▶ Goal: Condense the paragraph of the Code Name Verity blog excerpt that begins "A while back, I posted" into a short bulleted list of its main facts.

▶ Excerpt provided:

A while back, I posted a virtual “conversation” that my friend K and I had about Code Name Verity. K and I had been tweeting about the book for a while and were lucky enough to have the author, Elizabeth Wein, join in our Twitter conversation. I knew I would blog about it when I had finished and Ms. Wein seemed interested in hearing our thoughts on the book. Honestly, I was excited about her interaction but dubious that it would go farther than that one Twitter conversation. When I originally posted this review-conversation, I made sure to include Ms. Wein in my tweets. When I got no response, I assumed that I had been right. She was just being polite during the initial conversation. I was pleasantly proven wrong. Just last week, Ms. Wein did read the post and she had quite a bit to say in response to our conversation. Below I’m reposting the original along with Ms. Wein’s comments.

▶ Material provided:
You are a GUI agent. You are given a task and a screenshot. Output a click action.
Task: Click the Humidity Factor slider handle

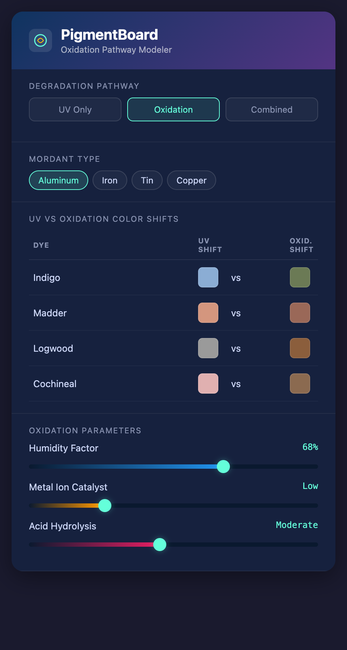pos(223,467)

▶ Result of the task:
- The writer once posted a virtual "conversation" with a friend, K, about Code Name Verity.
- The two had been tweeting about the book, and its author, Elizabeth Wein, joined their Twitter conversation.
- Ms. Wein seemed interested in their thoughts, but the writer doubted her interest would go beyond that one exchange.
- The writer included her in tweets about the review-conversation, got no response, and assumed she had only been polite.
- Last week, Ms. Wein read the post and responded at length.
- The writer is reposting the original with her comments.